So anyway, I got to know this guy online - saw his profile at a site, liked it, we exchanged e-mails back and forth, chatted for a while, and then decided to meet for that ill-fated drink. Curiously enough, our online conversations are fun! At least I enjoy them; and going by our chat transcripts that are littered with hehes, hahas (no lols/lmaos/rotfls – we aren’t PhDs for nothing!) from both of us, I am tempted to believe that he has fun chatting with me as well. Or else, he definitely is a master of disguise. No, I am kidding. Yeah, I am not ready to take a blow to my already on-the-brink-of-being-crushed-ego by as much as considering that he didn’t like chatting with me.
So right, the day of the meeting dawns bright and clear, and we meet as decided. All is fine for a while, we talk about school, books, the city, the place where I am from, where he is from, the weather (not quite sure!), the travails of being a foreigner in this country and may be a few other things that rank in the negative on their earth-shattering importance level. So, I am sipping on my hot chocolate, and it occurs to me that something doesn’t feel right. I am contemplating that, but still unable to quite place my finger on it, when suddenly I hear him speak.
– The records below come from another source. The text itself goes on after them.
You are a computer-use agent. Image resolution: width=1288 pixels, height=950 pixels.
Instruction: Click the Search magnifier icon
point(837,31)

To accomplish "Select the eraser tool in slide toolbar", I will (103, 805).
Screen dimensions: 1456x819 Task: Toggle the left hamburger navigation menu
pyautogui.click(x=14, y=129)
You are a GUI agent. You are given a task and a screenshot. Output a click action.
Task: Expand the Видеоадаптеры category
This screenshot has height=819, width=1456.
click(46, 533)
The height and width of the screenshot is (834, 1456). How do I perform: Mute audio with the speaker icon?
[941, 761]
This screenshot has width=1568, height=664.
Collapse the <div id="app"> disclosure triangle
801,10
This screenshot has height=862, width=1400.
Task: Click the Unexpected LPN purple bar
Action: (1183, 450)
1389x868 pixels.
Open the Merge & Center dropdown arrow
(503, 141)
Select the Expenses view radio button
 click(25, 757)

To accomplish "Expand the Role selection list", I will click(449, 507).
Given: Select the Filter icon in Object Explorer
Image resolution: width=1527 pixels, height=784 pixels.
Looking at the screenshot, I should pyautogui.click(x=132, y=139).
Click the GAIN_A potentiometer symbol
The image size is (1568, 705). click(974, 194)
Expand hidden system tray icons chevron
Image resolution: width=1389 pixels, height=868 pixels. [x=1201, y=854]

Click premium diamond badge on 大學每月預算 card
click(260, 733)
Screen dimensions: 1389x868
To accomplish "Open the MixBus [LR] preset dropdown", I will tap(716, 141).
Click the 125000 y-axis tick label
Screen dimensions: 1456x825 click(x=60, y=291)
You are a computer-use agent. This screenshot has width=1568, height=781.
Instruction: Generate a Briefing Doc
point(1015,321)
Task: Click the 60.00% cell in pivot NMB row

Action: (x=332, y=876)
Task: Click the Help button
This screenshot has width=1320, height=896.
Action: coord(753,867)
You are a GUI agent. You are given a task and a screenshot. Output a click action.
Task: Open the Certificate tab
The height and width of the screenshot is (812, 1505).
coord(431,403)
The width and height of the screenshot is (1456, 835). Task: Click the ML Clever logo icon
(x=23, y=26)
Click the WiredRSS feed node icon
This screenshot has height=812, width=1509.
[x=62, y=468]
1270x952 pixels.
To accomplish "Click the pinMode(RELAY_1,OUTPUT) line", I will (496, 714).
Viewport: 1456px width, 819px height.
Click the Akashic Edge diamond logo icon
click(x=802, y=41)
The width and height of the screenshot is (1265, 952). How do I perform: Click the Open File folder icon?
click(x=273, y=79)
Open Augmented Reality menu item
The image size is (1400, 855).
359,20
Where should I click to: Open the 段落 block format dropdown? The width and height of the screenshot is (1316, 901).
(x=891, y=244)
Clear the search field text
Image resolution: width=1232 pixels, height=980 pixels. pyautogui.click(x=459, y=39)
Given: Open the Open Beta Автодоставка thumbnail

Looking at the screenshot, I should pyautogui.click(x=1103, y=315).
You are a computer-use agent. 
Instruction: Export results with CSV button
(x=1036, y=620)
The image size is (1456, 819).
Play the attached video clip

"Say something. Or else this meeting will go down as one where I had the 90% conversation time."
GULP!
Yeah, that was me gulping – in embarrassment! In horror! In trepidation! In helplessness!
I am quite sure I wouldn’t have been able to compartmentalise those uncalled for feelings so efficiently at that instant, but thinking in retrospect is a luxury that I indulge in. And it isn’t without benefits; you, my readers, get to delve into the recesses of my mind in situations where I am cornered on account of that luxury. So there I am, under pressure to say something, and unconsciously I blurt out a gem of a statement that would without doubt take the cake in the annals of "first-meeting-fucks-ups" if at all anyone decided to create something like that.
"I didn’t come prepared with a list of topics to discuss with you."
Yeah, right. That was the smart-ass me, trying to salvage a situation. But all I ended up doing was to dig a grave and bury that meeting while it still had some vestige of life in it. So there lies my first-ever meet with a guy in this country, at that cute little Belgian café. And in case you are wondering, the epitaph on the grave that I single-handedly dug reads:
For her 10% contribution to the conversation.
When words failed her on 17 May, 2009.